On Monday, President Joe Biden signed an executive order to put guardrails in place as artificial intelligence and large language models continue to be developed and released for public and commercial use. The order came just ahead of this week’s global summit on AI safety.
We can’t say Biden’s order puts us ahead of the curve, exactly, because AI is already frequently used and has already created problems. But, Monday’s order helps us from falling too far behind technological advancement to be able to regulate it at all, as happened with social media.
The two main parts of the executive order focus on encouraging the (safe) development and use of AI, as well as giving guidance to protect people from being victimized by artificial intelligence.
The executive order’s guidelines include new standards for safety and security (providing testing results to the federal government), for AI watermarking (labeling AI-generated text and images) and for landlords and federal agencies to identify and minimize bias produced from AI algorithms.
Watermarking will be increasingly important as the internet becomes flooded with AI-generated text and images. The images in particular can seem life-like enough to pass for something real — hence the danger of “deepfakes,” in which someone can be realistically depicted doing or saying something they haven’t.
The order’s guidance on identifying and bypassing the inherent bias in AI is also essential. It’s long been known that artificial intelligence programs have built-in implicit bias: Some of the first attempts at using facial recognition software to locate criminals in crowds regularly misidentified Black and other people of color as criminals. Even the most recent versions of generative AI produce stereotypical images when given generic prompts. For example, as the Washington Post found, the prompt “a portrait of a person cleaning” results exclusively in images of women doing chores.

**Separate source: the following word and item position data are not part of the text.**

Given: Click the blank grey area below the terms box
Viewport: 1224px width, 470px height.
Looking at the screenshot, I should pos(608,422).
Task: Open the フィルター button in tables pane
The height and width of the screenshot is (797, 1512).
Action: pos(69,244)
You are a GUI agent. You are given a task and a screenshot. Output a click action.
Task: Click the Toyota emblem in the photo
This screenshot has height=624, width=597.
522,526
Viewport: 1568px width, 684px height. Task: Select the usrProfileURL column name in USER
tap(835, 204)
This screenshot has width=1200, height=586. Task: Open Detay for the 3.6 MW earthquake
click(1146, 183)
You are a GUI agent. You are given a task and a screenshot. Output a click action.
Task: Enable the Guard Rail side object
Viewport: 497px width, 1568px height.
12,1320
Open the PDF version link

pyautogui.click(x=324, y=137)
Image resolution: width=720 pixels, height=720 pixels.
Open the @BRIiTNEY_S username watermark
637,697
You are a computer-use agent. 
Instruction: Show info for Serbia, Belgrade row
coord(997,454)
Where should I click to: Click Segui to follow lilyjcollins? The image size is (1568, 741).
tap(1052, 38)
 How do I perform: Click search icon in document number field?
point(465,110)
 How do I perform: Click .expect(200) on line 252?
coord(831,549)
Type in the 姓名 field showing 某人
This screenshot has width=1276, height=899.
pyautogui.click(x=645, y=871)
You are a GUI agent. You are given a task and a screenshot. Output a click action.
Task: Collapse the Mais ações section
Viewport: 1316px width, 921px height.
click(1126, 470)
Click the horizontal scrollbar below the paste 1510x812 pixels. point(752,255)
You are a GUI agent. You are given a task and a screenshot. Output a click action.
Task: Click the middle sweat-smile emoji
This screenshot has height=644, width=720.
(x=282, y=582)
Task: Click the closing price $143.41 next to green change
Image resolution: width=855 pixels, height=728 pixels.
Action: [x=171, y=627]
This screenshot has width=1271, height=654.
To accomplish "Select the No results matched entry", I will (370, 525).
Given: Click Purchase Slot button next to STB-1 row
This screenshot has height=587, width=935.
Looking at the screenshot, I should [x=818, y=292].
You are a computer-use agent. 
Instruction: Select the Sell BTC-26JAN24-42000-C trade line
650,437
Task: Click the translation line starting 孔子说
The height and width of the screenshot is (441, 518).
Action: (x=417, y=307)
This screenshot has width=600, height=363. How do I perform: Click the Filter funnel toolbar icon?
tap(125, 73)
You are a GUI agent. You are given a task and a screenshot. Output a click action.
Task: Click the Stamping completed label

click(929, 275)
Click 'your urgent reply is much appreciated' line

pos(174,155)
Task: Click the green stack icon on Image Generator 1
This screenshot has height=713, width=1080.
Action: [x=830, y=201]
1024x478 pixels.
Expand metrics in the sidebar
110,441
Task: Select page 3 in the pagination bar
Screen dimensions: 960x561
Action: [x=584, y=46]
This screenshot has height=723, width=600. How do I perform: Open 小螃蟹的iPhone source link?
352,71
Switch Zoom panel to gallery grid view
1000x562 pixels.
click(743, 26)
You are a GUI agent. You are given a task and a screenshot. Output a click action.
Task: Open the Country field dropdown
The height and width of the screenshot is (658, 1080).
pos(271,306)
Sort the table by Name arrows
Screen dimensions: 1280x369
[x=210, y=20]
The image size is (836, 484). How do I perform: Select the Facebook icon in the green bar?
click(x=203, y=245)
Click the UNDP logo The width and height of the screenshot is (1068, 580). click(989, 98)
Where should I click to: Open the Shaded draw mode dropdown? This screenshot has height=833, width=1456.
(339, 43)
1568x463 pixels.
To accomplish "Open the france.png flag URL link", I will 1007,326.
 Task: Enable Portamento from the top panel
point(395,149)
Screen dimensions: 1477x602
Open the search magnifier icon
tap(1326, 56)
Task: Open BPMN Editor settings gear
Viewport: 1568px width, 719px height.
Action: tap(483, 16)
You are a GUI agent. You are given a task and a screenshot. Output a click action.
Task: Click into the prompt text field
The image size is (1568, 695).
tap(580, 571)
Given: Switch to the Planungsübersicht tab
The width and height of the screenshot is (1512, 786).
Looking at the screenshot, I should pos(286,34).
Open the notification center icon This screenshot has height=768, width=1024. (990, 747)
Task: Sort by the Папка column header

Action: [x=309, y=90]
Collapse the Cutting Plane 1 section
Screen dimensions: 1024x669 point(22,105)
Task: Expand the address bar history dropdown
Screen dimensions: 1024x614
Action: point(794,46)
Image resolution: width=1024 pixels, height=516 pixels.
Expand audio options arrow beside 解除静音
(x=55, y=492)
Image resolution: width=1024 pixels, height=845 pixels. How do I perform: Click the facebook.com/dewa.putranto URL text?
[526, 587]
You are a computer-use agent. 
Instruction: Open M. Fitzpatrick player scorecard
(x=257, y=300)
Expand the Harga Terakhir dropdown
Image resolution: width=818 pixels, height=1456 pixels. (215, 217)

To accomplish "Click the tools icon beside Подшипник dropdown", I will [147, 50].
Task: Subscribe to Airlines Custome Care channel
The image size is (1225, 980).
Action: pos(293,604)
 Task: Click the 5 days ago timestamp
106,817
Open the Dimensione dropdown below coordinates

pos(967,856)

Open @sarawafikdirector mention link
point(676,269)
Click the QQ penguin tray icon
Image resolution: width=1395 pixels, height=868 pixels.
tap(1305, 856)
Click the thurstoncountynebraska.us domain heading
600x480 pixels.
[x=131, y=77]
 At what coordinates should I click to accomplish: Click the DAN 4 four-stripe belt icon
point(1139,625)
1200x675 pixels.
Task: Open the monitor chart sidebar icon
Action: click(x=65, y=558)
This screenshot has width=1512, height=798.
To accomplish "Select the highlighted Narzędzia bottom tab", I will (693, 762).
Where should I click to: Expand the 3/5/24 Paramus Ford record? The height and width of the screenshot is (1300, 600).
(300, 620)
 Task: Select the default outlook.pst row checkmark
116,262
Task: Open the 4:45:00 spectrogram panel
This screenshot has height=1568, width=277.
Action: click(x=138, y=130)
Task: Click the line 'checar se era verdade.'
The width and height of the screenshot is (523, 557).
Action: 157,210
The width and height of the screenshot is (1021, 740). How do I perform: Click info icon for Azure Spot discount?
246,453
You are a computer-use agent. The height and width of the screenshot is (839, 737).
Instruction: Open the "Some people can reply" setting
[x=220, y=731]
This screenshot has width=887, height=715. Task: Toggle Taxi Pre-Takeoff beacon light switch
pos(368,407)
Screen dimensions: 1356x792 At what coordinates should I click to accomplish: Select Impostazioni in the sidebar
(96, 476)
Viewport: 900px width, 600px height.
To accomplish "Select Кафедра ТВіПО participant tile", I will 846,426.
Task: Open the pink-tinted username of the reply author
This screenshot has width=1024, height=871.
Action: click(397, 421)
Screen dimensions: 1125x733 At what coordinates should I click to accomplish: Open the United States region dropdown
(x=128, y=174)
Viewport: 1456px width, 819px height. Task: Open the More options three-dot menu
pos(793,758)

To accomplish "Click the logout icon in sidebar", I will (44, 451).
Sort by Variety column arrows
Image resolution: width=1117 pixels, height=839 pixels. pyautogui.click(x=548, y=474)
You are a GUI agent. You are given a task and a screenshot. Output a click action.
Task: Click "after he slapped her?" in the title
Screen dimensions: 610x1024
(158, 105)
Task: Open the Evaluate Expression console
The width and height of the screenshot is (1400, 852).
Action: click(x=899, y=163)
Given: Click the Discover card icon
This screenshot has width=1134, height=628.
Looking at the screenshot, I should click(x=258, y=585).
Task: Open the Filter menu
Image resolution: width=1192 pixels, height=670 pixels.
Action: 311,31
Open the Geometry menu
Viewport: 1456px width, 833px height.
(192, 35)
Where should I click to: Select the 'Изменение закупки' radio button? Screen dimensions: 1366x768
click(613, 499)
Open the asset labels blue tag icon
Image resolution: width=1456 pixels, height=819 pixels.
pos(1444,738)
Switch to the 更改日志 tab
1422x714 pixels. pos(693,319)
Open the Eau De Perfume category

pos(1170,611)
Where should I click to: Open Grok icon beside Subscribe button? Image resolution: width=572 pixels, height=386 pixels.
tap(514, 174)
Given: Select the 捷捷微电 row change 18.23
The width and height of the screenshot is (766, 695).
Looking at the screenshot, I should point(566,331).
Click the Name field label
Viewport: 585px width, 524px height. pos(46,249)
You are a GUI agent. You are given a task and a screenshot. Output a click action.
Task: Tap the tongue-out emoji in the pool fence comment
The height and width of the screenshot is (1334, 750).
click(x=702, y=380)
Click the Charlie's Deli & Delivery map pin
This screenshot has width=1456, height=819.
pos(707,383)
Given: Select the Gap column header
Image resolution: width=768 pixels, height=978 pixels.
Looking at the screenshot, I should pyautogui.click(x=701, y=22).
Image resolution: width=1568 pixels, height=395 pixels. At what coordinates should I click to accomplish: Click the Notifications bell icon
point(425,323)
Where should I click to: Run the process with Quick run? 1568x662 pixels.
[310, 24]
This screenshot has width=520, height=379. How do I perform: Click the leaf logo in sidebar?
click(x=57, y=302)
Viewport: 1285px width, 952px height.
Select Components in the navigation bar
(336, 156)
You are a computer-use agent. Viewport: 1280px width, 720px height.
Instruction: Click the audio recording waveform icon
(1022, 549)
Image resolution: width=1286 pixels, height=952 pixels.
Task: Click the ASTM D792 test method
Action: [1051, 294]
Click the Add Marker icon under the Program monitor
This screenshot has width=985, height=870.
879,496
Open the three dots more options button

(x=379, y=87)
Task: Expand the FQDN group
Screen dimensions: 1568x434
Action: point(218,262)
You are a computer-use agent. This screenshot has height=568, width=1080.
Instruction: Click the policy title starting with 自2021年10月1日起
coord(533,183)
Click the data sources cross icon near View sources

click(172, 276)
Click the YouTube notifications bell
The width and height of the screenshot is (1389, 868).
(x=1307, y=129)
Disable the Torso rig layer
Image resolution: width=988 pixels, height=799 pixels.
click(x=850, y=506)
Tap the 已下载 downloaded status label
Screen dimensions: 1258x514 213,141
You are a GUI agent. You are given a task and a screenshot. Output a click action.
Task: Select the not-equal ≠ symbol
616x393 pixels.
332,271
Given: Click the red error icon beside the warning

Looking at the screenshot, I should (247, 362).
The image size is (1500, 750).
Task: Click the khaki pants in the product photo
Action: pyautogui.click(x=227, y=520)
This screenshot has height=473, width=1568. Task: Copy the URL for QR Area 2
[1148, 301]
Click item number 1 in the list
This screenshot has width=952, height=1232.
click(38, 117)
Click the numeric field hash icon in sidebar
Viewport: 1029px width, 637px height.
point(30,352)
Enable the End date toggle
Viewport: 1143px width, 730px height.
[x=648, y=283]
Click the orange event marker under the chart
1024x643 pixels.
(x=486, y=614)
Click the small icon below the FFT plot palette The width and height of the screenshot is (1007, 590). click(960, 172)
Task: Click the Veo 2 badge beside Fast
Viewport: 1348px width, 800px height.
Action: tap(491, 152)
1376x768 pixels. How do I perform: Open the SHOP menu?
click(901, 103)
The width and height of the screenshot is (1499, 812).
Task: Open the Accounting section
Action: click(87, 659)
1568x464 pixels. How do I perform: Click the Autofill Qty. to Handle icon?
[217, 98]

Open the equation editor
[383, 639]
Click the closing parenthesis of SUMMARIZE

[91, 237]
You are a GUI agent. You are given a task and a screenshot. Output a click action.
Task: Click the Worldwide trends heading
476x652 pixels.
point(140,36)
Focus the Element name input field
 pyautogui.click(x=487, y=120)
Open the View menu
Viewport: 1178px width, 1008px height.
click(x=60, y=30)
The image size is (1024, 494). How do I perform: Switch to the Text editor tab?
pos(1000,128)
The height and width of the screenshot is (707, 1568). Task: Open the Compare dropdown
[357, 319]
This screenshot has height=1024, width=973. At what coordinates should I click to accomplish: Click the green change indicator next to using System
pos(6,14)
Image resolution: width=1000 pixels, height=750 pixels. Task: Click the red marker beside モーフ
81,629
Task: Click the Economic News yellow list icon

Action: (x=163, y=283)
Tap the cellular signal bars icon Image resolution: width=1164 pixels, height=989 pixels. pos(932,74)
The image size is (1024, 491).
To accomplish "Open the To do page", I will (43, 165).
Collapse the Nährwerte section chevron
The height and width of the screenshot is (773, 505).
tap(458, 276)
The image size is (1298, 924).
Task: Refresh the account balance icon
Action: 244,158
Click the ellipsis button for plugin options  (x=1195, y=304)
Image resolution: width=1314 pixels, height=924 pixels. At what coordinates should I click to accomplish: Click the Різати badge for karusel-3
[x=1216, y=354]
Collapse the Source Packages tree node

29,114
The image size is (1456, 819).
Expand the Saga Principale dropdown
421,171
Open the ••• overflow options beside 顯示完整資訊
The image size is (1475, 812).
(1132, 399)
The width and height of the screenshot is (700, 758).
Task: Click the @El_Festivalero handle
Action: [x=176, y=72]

Biden’s executive order is the most sweeping attempt at AI regulation to date, but its power is limited. It can provide guidance, but few requirements. It can issue orders to federal agencies, but not directly to private entities. It can outline goals for protecting people’s privacy and data, but it can’t establish specific rules without an act of Congress.
Data and privacy protection is the one thing missing from Biden’s order — and probably the most important issue when it comes to regulating AI. These large language models and image-generating softwares have been created and trained on the online data of millions of unsuspecting people, using everything from personal blogs (and possibly social media posts) to pirated copies and counterfeits of copyrighted work.
But something as complicated and broad as regulating what AI can and cannot be trained on can’t be done with just an executive order. Which is why Biden’s order urges Congress to “pass bipartisan data privacy legislation to protect all Americans, especially kids.”
Biden has done what he can. Now it is up to Congress to take the next steps — and it cannot drag its feet. AI technology is evolving so fast that it seems new models are released every month, and more and more companies are jumping on the bandwagon to create their own versions. We need appropriate regulations in place before AI spirals out of control.